He scooped up Gwaine’s discarded helmet, and climbed over the body of the beast. He dipped the helmet into the wall of water beyond it.
Arthur followed him and caught him by the elbow.
“How bad is it really?”
Merlin ducked his head. He gripped the helmet with both hands.
“It’s bad, sire,” he said quietly.
“Can’t you help him?” Arthur demanded.
“What do you think I’m doing?”
“I meant with— with magic. Couldn’t you heal him?”
Merlin’s head jerked up, and Arthur’s hand went slack. Before him, set deep in Merlin’s pale face, were two blazing points of fire. Endless, unyielding gold.
“Yes,” Merlin hissed. “Yes, I could, if we were on dry land, and I wasn’t keeping an entire lake from coming down on us. But unless you want that to happen, Arthur, I suggest—” He stopped. Took a breath. Stepped away. When he spoke again, his voice was stiffly light. “I’m sorry, sire. I didn’t mean to speak sharply. No, I can’t heal him with magic, but I will do all I can.”
And he returned to Gwaine’s side, and started washing his wound. Arthur let himself drop onto the beast’s scaley back.
The clearing was wide. Twelve, thirteen paces, Arthur thought. Scuffed where the bodies, human and monstrous, had fallen, and scattered with fragments of the little, ill-fated boat.
Slowly, slowly, the water stilled around them until it seemed like nothing more than badly warped glass. Beyond it, strange, dark shapes ripped in the lake’s depths. Arthur tilted his head back. From here, it looked almost like the column of air held up the sky. Like the sky was the lid of a deep, deep well.
At length, Merlin stood. Gwaine’s shoulder was wrapped in bandages torn from the hem of his cloak. Arthur shivered.

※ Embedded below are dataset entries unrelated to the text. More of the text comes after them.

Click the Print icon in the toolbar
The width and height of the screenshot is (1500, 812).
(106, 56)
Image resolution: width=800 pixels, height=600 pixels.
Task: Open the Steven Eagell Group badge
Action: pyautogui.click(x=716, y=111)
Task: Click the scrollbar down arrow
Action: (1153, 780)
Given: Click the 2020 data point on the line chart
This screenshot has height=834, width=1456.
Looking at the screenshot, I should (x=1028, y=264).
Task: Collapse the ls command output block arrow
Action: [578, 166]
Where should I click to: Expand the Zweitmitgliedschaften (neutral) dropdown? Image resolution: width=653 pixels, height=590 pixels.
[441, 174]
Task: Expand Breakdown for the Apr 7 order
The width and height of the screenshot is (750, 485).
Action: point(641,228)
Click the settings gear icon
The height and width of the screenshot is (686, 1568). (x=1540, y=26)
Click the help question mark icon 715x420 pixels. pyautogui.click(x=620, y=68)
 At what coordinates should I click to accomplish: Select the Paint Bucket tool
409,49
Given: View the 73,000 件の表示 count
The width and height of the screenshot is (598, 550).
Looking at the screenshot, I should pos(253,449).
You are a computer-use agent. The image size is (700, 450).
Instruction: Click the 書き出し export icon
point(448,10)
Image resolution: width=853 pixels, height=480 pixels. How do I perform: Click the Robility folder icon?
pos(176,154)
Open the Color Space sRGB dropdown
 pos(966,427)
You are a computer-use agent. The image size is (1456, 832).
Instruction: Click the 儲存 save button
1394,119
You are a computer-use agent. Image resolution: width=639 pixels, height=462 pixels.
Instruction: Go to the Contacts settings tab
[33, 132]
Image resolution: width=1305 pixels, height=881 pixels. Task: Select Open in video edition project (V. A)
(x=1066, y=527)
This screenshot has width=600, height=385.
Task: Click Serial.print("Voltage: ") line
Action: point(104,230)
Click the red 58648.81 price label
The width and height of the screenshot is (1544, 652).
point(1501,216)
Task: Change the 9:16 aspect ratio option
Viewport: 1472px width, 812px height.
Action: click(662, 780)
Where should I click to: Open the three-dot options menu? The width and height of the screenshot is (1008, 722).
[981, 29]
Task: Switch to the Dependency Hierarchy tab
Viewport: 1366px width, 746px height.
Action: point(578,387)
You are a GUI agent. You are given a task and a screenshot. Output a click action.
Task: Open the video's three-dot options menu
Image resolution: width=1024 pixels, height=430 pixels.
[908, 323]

The dye made it look like he had bled through the dressings already.
Merlin looked up, and found Arthur watching.
“Mordred, could you—?”
“Yes, of course.”
Mordred took Merlin’s place by Gwaine’s head and began his vigil. Merlin stretched, spoke quickly to Leon, and then came over to where Arthur sat. He joined him, though he sat further than he normally would.
“He’s sleeping,” he said quietly. “I told Leon to get some rest too. He bruised his ribs when he fell— just bruised, though, I think, nothing’s broken. With luck, we can start for Camelot tomorrow.”
“How?” Arthur asked. “In case you hadn’t noticed, Merlin, we’re at the bottom of a lake.”
Merlin sighed. His hands were clean, but his clothes were stained beyond repair.
“We were going north, right? It’s only early winter. For a few hours around tomorrow, we’ll be able to see the sun. We can use that to orient ourselves, and cross the lake on foot. I’d say we could use the stars at night, but it would be hard to see. And Gwaine and Leon need their rest.”
“But the water—”
“I’ll move it with us. It will be slow going, but it should work.”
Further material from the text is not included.